-- PROBLEM --
With the pictures removed, retype the lines from the one holding "1365x623 pixels. At" through the end of the records, exactly as written.

[Recorded data]

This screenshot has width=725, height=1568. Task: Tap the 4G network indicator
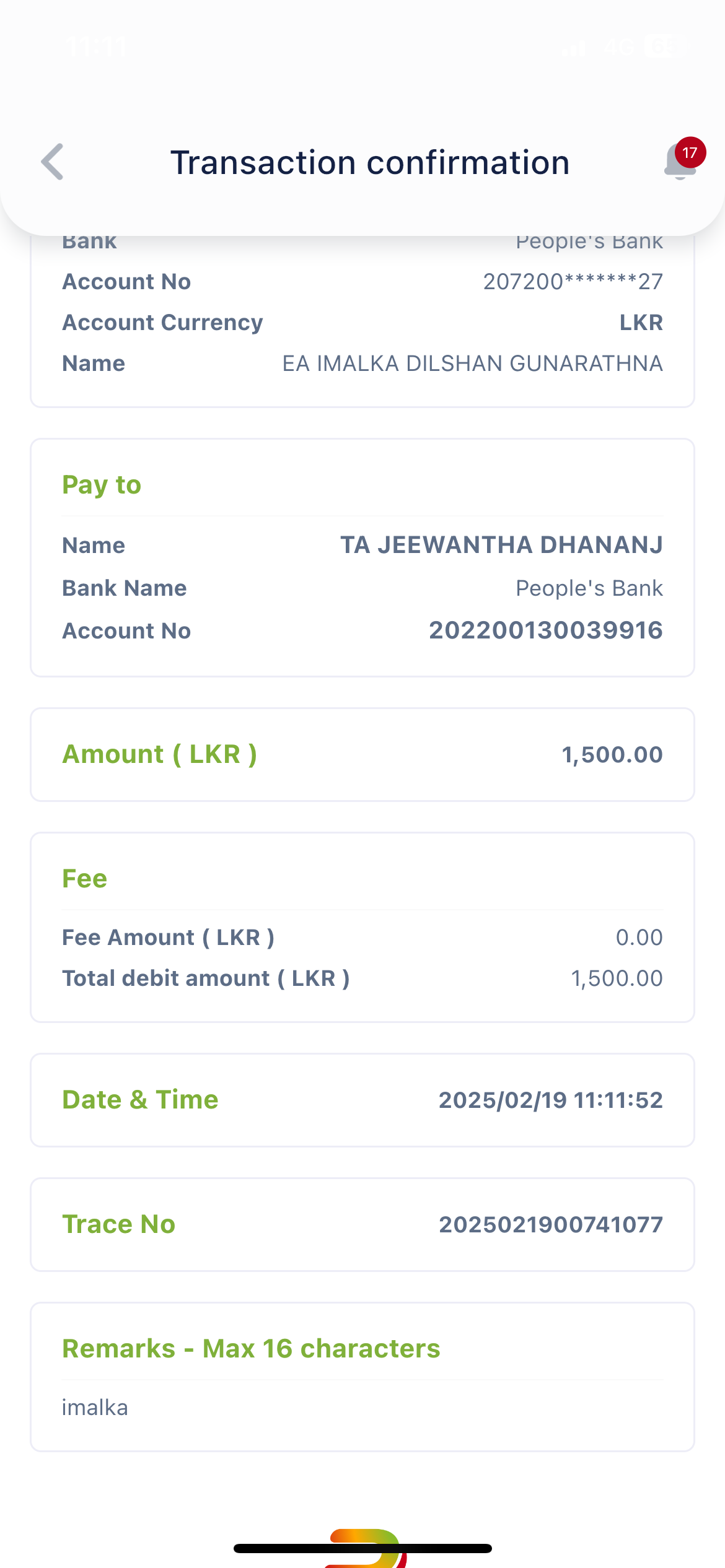point(618,46)
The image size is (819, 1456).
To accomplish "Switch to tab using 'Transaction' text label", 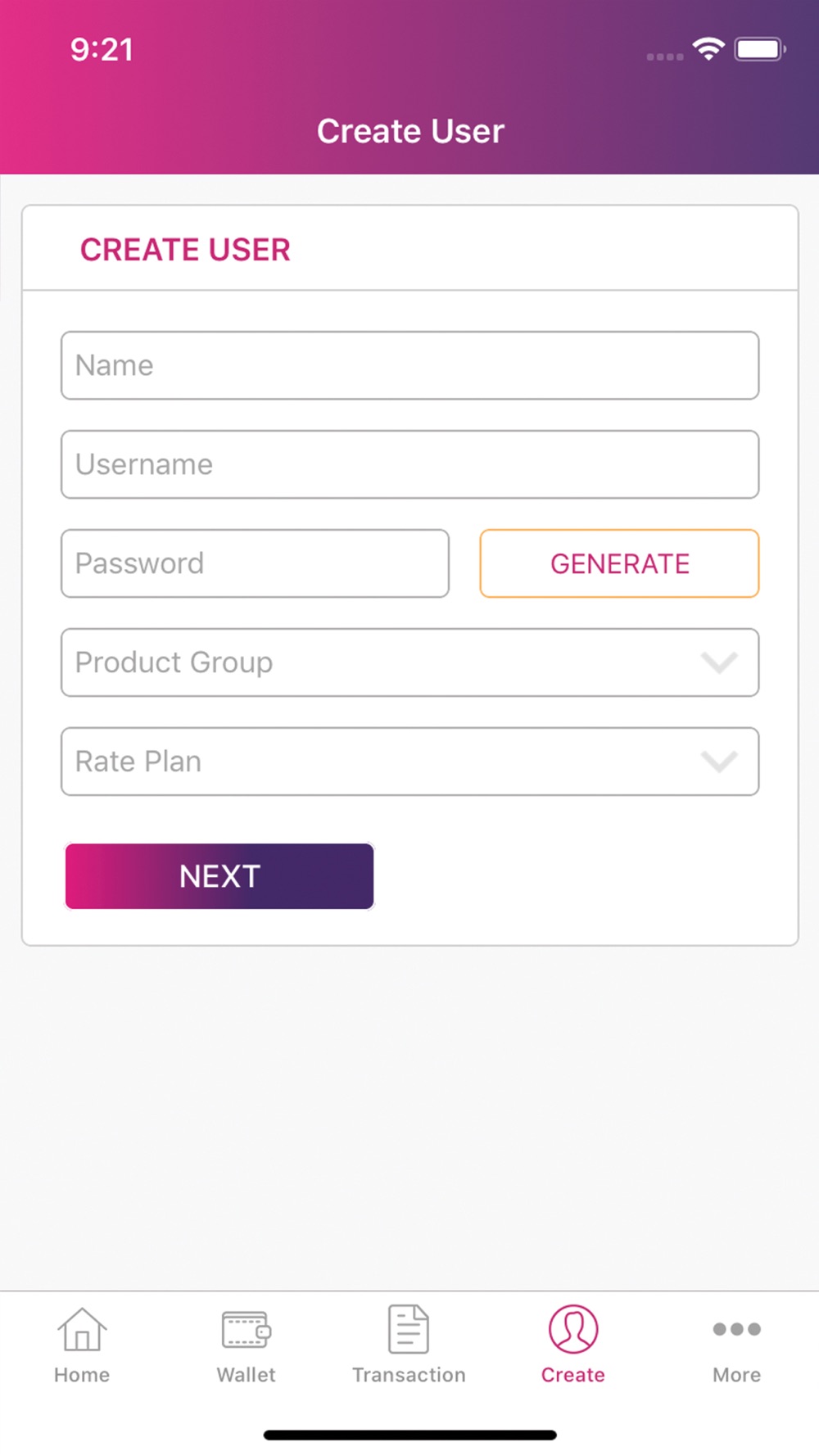I will [409, 1375].
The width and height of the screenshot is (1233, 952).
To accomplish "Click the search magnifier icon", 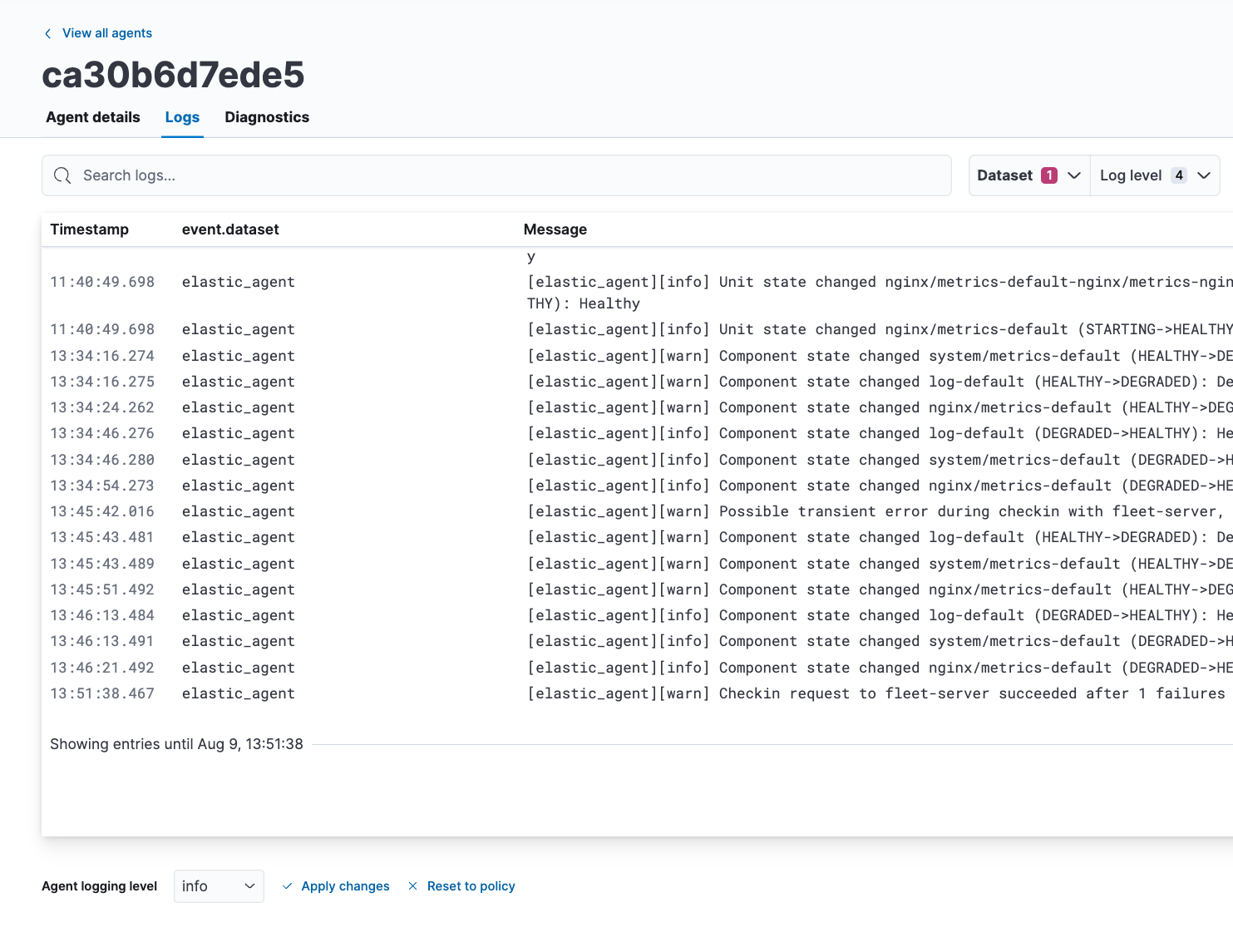I will tap(62, 175).

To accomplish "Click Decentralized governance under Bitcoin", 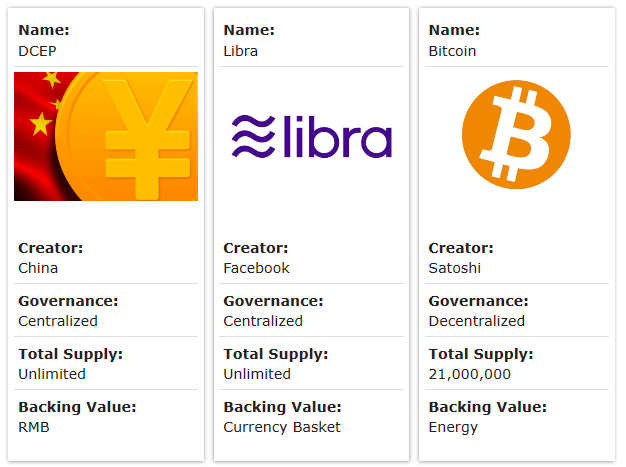I will pos(477,321).
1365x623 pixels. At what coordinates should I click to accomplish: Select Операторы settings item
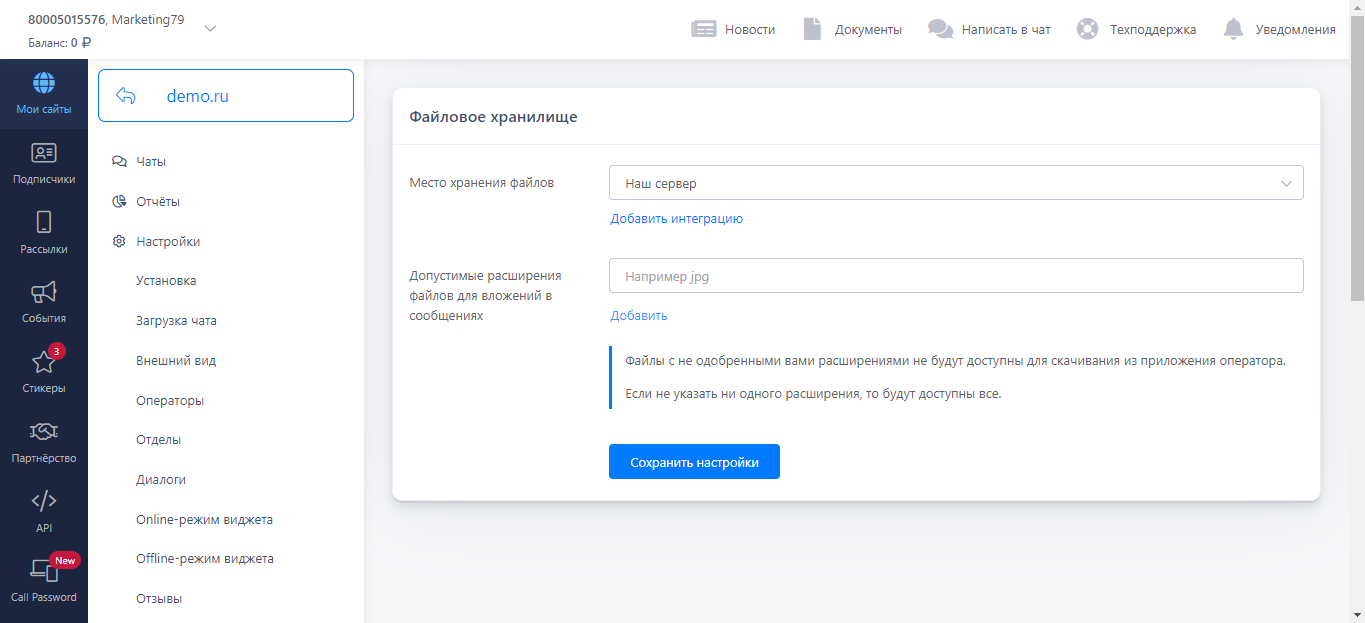pos(170,400)
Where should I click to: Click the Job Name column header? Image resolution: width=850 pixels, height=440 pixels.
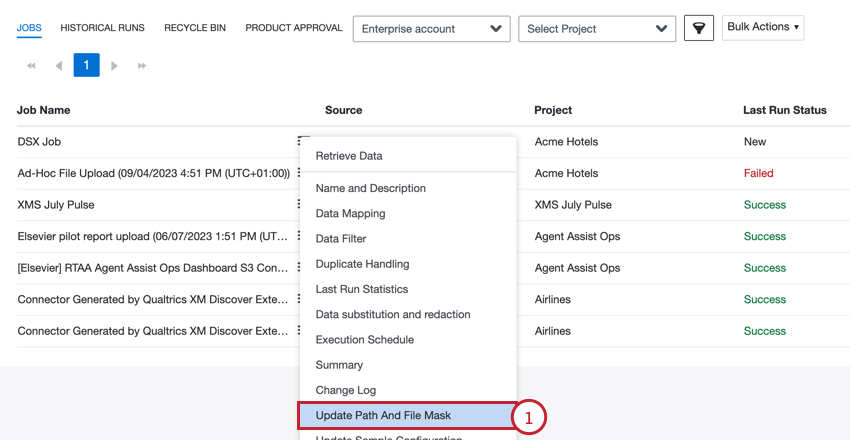[44, 110]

-- ANSWER TO THE PROBLEM --
1365x623 pixels. At what coordinates should I click to accomplish: Select Операторы settings item
pos(170,400)
Where should I click to: Click the Job Name column header? Image resolution: width=850 pixels, height=440 pixels.
[44, 110]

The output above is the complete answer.